Court: Consider ‘record as a whole’ in confinement of sexual predators

An expert does not need to explicitly say that someone is likely to engage in another violent sexual crime for that person to be placed in a controversial Virginia program that locks up sexual predators after they’ve been released from prison, the state’s highest court has ruled.

The Virginia Supreme Court ruling means that courts can place someone in the program, called Civil Commitment of Sexually Violent Predators, even if no experts testify that they’ve concluded the person is likely to commit another violent sexual act.

“It is not necessary for an expert to state with specificity that the respondent will likely engage in sexual violent acts in the future,” Senior Justice Lawrence Koontz Jr. wrote in the court’s opinion. Instead, Koontz wrote, judges should base their decisions on “the totality of the record, including but not limited to expert testimony.”

Virginia confines about 300 people in the civil commitment program in a Nottaway County facility. The program holds people who have served their sentences but been deemed to still pose too great a risk to the community to be released.

Steven DeMille pleaded guilty to rape in Fairfax County in 1989 and was placed in the civil commitment program in 2005. He challenged his indefinite detention, saying experts who testified about whether he was a sexually violent predator couldn’t say with certainty that he was likely to reoffend.

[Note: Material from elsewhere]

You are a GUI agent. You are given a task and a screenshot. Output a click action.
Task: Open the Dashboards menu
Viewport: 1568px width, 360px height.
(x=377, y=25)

Court records say a counselor who provided sex-offender therapy to DeMille did not give an opinion about the likelihood he would reoffend. Psychologists who testified for both the prosecution and defense called his risk for committing another sexual offense “high,” but said they could not say whether he was likely to commit sexually violent acts.

Virginia law specifies that a defendant must be deemed a sexually violent predator to be eligible for civil commitment.

DeMille’s attorneys argued that if an expert “could not determine the potential for sexually violent offending, the circuit court, considering the same evidence, equally could not.”

But the state high court said it could not overturn the circuit court’s opinion based on “the record as a whole,” which supports the determination that DeMille was a sexually violent predator.

The civil commitment program is run by the Department of Behavioral Health and Developmental Services and costs about $90,000 a year for each inmate.